Chile vive un cambio de época que plantea enormes desafíos.
En la base está una mayoría ciudadana, de entre 80 y 75 por ciento, que exige un cambio del sistema político y por ende de la Carta Fundamental, reclamo que afortunadamente se ha canalizado por una vía institucional. Las elecciones de este mes dejaron claro que no hay otra estrategia democrática que trabajar al interior de una Convención que está legitimada. Que en ella la derecha no haya obtenido un tercio se puede juzgar como un bien, pues deja fuera del juego al discurso radical del Rechazo y del veto. El ademán autoritario, cuando se tiene un 25 por ciento, no solo es un gesto patético, sino una estupidez. Lo es igualmente que quienes han obtenido un triunfo en la Convención amenacen… ¡con no ejercer su poder! Por otra parte, es errónea la visión que considera al mundo de los independientes como un bloque monolítico. El análisis de las experiencias de vida y declaraciones de ese sector muestra su diversidad y pluralidad de opiniones.

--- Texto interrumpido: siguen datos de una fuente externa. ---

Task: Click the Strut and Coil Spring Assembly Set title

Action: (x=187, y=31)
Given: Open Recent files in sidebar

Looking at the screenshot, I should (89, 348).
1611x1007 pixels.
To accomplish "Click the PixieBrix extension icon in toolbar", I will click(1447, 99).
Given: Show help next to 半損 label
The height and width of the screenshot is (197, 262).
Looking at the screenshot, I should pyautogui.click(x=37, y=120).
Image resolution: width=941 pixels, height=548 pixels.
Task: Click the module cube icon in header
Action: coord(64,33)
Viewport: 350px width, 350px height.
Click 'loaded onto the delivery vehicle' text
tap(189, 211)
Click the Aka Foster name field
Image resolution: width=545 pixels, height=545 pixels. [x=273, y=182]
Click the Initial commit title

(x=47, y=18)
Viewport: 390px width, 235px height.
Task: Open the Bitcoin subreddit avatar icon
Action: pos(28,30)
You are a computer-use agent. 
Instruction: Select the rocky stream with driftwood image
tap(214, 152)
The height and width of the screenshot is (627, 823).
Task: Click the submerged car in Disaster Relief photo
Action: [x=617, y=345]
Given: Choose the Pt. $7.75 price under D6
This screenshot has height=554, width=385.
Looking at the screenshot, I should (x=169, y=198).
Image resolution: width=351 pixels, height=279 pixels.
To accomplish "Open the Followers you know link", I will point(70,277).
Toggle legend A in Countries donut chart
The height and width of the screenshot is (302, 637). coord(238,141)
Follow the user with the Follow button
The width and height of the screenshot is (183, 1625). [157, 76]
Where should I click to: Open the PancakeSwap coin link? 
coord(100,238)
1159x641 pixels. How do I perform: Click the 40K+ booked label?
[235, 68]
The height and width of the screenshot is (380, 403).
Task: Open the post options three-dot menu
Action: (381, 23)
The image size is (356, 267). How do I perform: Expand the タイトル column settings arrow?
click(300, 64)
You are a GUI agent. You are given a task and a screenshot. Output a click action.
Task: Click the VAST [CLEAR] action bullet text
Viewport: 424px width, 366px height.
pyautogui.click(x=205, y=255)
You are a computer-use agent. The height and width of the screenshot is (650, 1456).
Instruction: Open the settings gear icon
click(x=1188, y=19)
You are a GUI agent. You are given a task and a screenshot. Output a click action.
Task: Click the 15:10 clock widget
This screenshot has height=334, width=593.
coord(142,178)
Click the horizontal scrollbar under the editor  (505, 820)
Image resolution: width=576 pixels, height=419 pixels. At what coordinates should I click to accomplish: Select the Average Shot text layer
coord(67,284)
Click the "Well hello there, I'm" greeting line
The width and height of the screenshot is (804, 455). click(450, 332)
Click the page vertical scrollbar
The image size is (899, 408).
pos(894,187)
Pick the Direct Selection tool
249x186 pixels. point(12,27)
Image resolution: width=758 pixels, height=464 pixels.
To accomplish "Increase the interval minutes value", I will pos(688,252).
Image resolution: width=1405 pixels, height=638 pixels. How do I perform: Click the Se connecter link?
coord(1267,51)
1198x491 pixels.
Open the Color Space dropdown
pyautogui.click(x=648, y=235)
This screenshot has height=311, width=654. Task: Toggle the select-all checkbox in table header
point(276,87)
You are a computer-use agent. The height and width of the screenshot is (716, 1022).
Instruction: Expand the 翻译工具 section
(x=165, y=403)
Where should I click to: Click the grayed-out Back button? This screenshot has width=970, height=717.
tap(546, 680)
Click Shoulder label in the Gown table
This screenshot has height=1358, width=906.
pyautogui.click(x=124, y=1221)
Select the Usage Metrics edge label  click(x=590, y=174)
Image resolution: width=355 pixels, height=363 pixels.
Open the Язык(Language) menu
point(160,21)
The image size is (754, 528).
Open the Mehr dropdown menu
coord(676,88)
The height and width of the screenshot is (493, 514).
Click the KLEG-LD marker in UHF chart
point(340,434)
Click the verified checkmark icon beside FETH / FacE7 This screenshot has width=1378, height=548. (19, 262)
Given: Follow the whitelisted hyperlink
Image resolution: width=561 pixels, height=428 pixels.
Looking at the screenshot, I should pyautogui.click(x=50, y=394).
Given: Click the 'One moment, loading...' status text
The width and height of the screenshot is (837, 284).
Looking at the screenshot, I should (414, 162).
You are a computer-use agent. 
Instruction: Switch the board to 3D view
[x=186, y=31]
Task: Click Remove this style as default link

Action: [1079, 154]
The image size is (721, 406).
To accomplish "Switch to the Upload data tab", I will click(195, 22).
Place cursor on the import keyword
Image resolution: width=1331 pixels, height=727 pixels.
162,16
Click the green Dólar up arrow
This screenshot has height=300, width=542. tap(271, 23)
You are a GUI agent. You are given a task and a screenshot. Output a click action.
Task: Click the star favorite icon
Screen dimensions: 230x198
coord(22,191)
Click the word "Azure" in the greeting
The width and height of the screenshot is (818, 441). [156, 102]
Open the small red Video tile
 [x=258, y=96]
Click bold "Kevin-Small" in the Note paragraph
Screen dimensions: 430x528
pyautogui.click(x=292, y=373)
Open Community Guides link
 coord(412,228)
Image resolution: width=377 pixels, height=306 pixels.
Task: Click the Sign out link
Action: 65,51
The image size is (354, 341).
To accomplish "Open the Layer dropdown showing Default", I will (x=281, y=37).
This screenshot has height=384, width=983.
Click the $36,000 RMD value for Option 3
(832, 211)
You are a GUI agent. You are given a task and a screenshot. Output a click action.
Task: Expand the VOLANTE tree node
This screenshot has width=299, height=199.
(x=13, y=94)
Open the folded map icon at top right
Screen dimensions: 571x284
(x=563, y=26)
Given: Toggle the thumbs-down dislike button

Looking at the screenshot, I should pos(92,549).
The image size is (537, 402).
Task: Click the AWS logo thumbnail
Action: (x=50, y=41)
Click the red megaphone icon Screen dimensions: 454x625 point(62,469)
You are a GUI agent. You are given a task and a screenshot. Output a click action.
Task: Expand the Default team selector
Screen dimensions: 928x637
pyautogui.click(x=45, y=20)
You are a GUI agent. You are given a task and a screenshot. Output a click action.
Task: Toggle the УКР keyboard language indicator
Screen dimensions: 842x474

Un segundo elemento de la crisis es la bancarrota de los partidos. Es cierto que sin partidos no hay democracia, pero los actuales han colapsado, produciéndose un “big bang” del entero sistema, donde a algunos se los tragará el abismo, surgirán nuevos y solo sobrevivirán los que cambien radicalmente. Con un dos por ciento de aprobación son la institución más desprestigiada. El país los condena porque los percibe como organizaciones de clientes cuyos miembros reciben beneficios, como empleos en el Estado, los municipios, las oficinas parlamentarias, contactos y favores en el mundo privado.
Nacidos como gran canal para la participación ciudadana, hoy son considerados como su escollo; reconocidos como los grandes proponentes de candidatos, hoy el pueblo castiga, negándoles sus votos, a los que ellos postulan. Para enfrentar esta crisis no es necesario esperar los resultados de la Convención, sino que debiera ser abordada de inmediato por las dirigencias partidarias y, drásticamente en las próximas elecciones, abriendo sus listas, incorporando a jóvenes, independientes, líderes regionales y sociales.
Un tercer elemento de esta crisis es el rechazo a la clase dirigente, en su sentido amplio. No solo a quienes encabezaron la oposición a Pinochet y luego los gobiernos de centroizquierda, a los que aun cuando se les reconoce haber conducido uno de los mejores períodos en un siglo, se les acusa, con razón, de haberse quedado demasiado tiempo. Mayor es la impugnación a la élite de derecha cuyos orígenes se remontan a la dictadura y se les asocia a políticas sociales y económicas ultraconservadoras. Esta repulsa se extiende también a la dirigencia social, como lo muestra la derrota de la presidenta de la CUT, del expresidente del Colegio de Profesores, del líder del movimiento “No+AFP”, y la pobre valoración de los gremios empresariales, con su actuar como partidos políticos y la falta de sensibilidad de sus declaraciones.
En contra de ellos está la dura crítica de grupos emergentes, constituidos por profesionales, mujeres, ecologistas, dirigentes sociales, líderes regionales que se sienten ninguneados por la élite santiaguina, que creen que las instituciones que deberían haber facilitado su ascenso —partidos, gremios, cargos de elección popular, el acceso no discriminado a empleos públicos y privados— hoy son mecanismos que los bloquean. Es comprensible que ellos pugnen por arrebatar a las generaciones que los precedieron los puestos de mando, en el gobierno, los gremios, las empresas, los partidos, las organizaciones sociales.
Chile vive una crisis mayor, que significará un cambio de su sistema político; una refundación de su estructura de partidos; y la emergencia de grupos que reclaman con fuerza un lugar decisivo en la jerarquía del poder. Que estos problemas no sean nuevos y que ocurran en todos los países y en todas las épocas no disminuye la enorme dificultad de la tarea. Tampoco asegura que ellos serán resueltos, pues hay innumerables casos de naciones que, incapaces de solucionarlos, entraron en períodos de decadencia. Lo que sí creo es que el discurso de que esta crisis la explica el auge de los comunistas, el populismo, “la primera línea” o la deslealtad de la derecha con sus principios (es inevitable preguntar, como lo hacen algunos de los intelectuales del sector, ¿cuáles?), además de simplista, no ayuda.